Plans for an ambitious underwater natural gas pipeline dominated a trilateral summit between Israel, Greece and Cyprus in the northern Greek city of Thessaloniki, Thursday.
Prime Minister Binyamin Netanyahu, his Greek counterpart Alexis Tsipras and Cypriot president Nicos Anastasiades said plans would be expedited to develop a pipeline to carry natural gas from Israeli and Cypriot reserves in the eastern Mediterranean to Europe.
At over 2,000 kilometers in length and costing over $6 billion dollars, the so called East-Med pipeline would be among the world’s longest.
“We agreed to fast track our common actions towards the new [gas] pipeline which will connect Israel and Cyprus with Greece and the rest of Europe,” Tsipras said at a press conference following the summit.

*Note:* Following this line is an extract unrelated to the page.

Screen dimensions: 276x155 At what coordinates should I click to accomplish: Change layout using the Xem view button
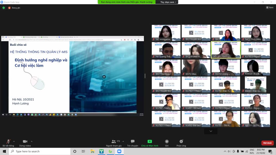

Tsipras said the project would offer new prospects of economic cooperation in the eastern Mediterranean, while Netanyahu called it “an audacious plan” and said it “would be a revolution”.
“We’ve had preliminary studies of it and it seems promising and we’re going to look further into it. It’s something we’re very excited about,” he said.
The sides are also examining a 2,000 megawatt underwater electricity cable, the EuroAsia Interconnector, to be laid together with the pipeline that would link the electricity grids of the three countries.
According to the Cyprus Mail, a Greek government official said Greece had also proposed adding fibre optic cables to the project.
Netanyahu also held separate bilateral meetings with Tsipras and Anastasiades.
Prior to the summit, Netanyahu attended the unveiling of a plaque to mark the construction of a Holocaust museum in Thessaloniki. Some 95 percent of the city’s pre-war Jewish population were murdered by the Nazis in the Holocaust.